**Problem set:**
1/ In the fishing thread, why does TheFlounderPounder say he is in need of an upgrade? Answer in one or two sentences.
2/ Take the fishing thread further, picking up after its final heading.

**Document passage:**
═══

# few good days



## TheFlounderPounder (Jan 9, 2012)

Fished a few days on the gsp.. caught my limit in flounder each day also caught a few trout.. Went through a lot of bull minnows! Had a blast!


----------



## Five Prongs Of Fury (Apr 15, 2008)

Not bad, not bad at all. Maybe the water will begin to clean up so we can find some inshore.


----------



## Jason (Oct 2, 2007)

Dang.....how many freezers you got??? You have been slaying them fishies!!!


----------



## GROUPERKING (Sep 28, 2011)

Nice mess of fish ! Thanks for the report !


----------



## TheFlounderPounder (Jan 9, 2012)

Jason said:


> Dang.....how many freezers you got??? You have been slaying them fishies!!!


I have one freezer and it's not big enough for my fish and deer meat.. I'm in need of an upgrade..


----------



## team landlockd (Mar 6, 2013)

nice haul! ive been waiting all year for those flaties. how far out did u have to go to find em?


----------



## TheFlounderPounder (Jan 9, 2012)

═══

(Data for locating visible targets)
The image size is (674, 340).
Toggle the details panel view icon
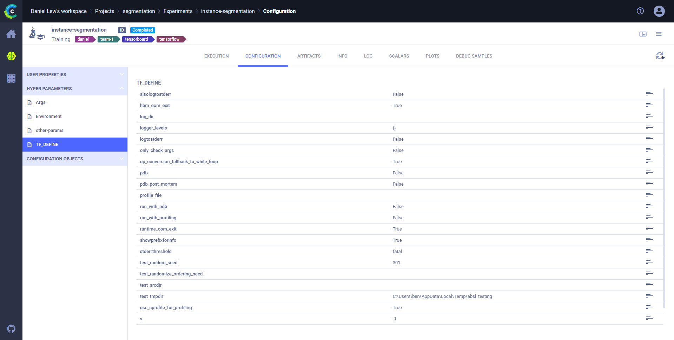pyautogui.click(x=643, y=34)
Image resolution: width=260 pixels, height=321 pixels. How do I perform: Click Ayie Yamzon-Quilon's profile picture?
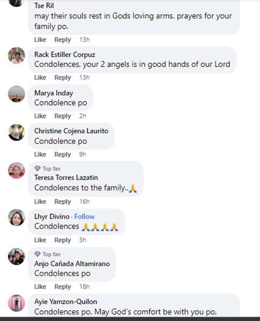click(x=17, y=303)
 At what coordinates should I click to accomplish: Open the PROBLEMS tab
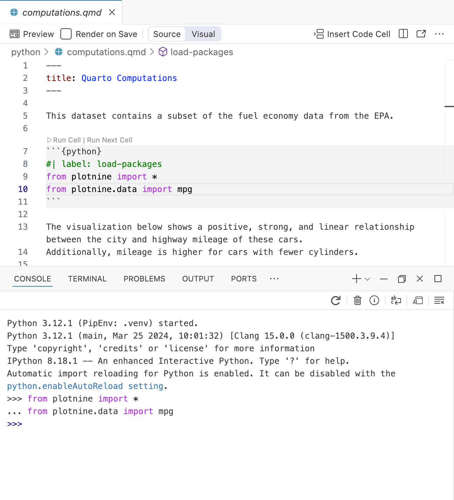click(144, 279)
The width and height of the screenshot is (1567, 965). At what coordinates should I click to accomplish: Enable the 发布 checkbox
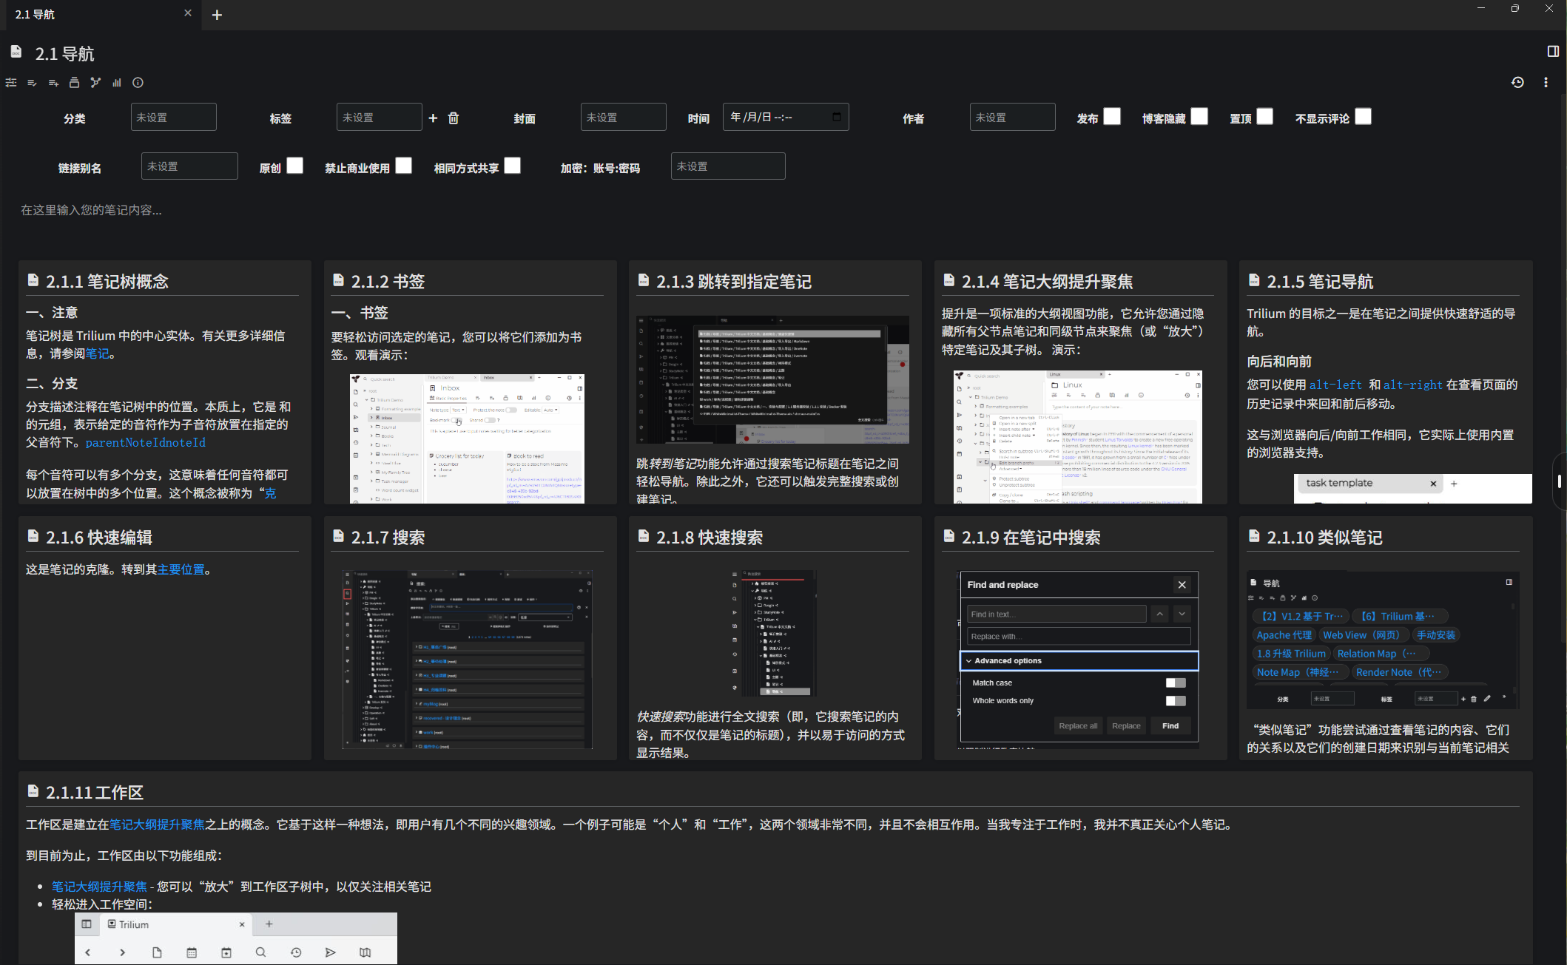pyautogui.click(x=1111, y=117)
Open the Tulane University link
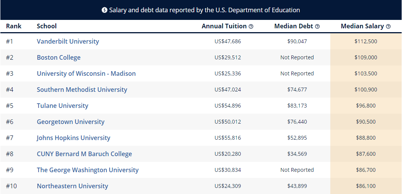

═══

**Expected answers:**
1/ He has only one freezer, and it is not big enough to hold his fish and deer meat.

2/
team landlockd said:


> nice haul! ive been waiting all year for those flaties. how far out did u have to go to find em?


They were inshore. Caught them pier fishing.


----------



## Gulflady (Jun 19, 2010)

Wow, a great load of fish and fun to boot, can't beat that!


----------



## Ocean Master (May 20, 2008)

That's a great load..!!


----------



## TheFlounderPounder (Jan 9, 2012)

Ocean Master said:


> That's a great load..!!


 thanks.


----------



## rhettbutler (Feb 19, 2014)

*nice haul*

nice haul flounder pounder. You seen any blue crab out there yet this.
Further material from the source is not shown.